Setting `pad_token_id` to `eos_token_id`:50256 for open-end generation.


'\n    Once upon a time in a land far far away, there was a young prince named John. He was known for his bravery and courage. \n    One day, he decided to go on an adventure to explore the unknown lands.\n    To enter the depths of the earth to learn more about the people he found, would be to face the unknown, or he might face the darkness that lies there. \n    This prince named John grew'

**TASK 1**: Please enter a new prompt  in the variable `prompt` that you wish the model to continue generating text from. Feel free to play around with the `max_length` parameter to see how it affects the generated text.

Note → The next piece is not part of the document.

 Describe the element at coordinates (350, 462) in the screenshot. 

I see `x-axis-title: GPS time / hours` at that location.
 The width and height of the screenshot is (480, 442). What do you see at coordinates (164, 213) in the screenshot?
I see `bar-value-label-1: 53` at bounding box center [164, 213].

**TASK 2**: Try replacing `'gpt2'` above with `'gpt2-medium'` or another text generation model on the [HF model hub](https://huggingface.co/models) to see how the generated text changes.

## Sentiment Analysis 

In addition to feature extraction, Hugging Face's `transformers` library provides a high-level API for a variety of other tasks. These tasks can be viewed in the lef-hand panel under "Natural Language Processing" on the [HF model hub](https://huggingface.co/models). Many of these tasks include models that have been fine-tuned on specific datasets to perform well on the task at hand. As an example of such a task, we will now use the sentiment analysis pipeline to predict the sentiment of a few sentences.

We will now load the `transformers` sentiment analysis pipeline to predict the sentiment of sentences. We will use the same sentences as before.

In [5]:
# Define the sentences
sentences = [
    "I feel great this morning",
    "I am feeling very good today",
    "I am feeling terrible"
]

# Load sentiment analysis pipeline
pipe = pipeline('sentiment-analysis', model='distilbert-base-uncased-finetuned-sst-2-english')

# Predict sentiment of the sentences
sentiments = pipe(sentences)

# Print the predicted sentiments as a pandas dataframe
pd.DataFrame(sentiments, index=sentences)

Unnamed: 0,label,score
I feel great this morning,POSITIVE,0.999873
I am feeling very good today,POSITIVE,0.999872
I am feeling terrible,NEGATIVE,0.999489


As you can see, not only doe the model predict the sentiment of the sentences (`'label'`), but it also provides a confidence score for each prediction (`'score'`).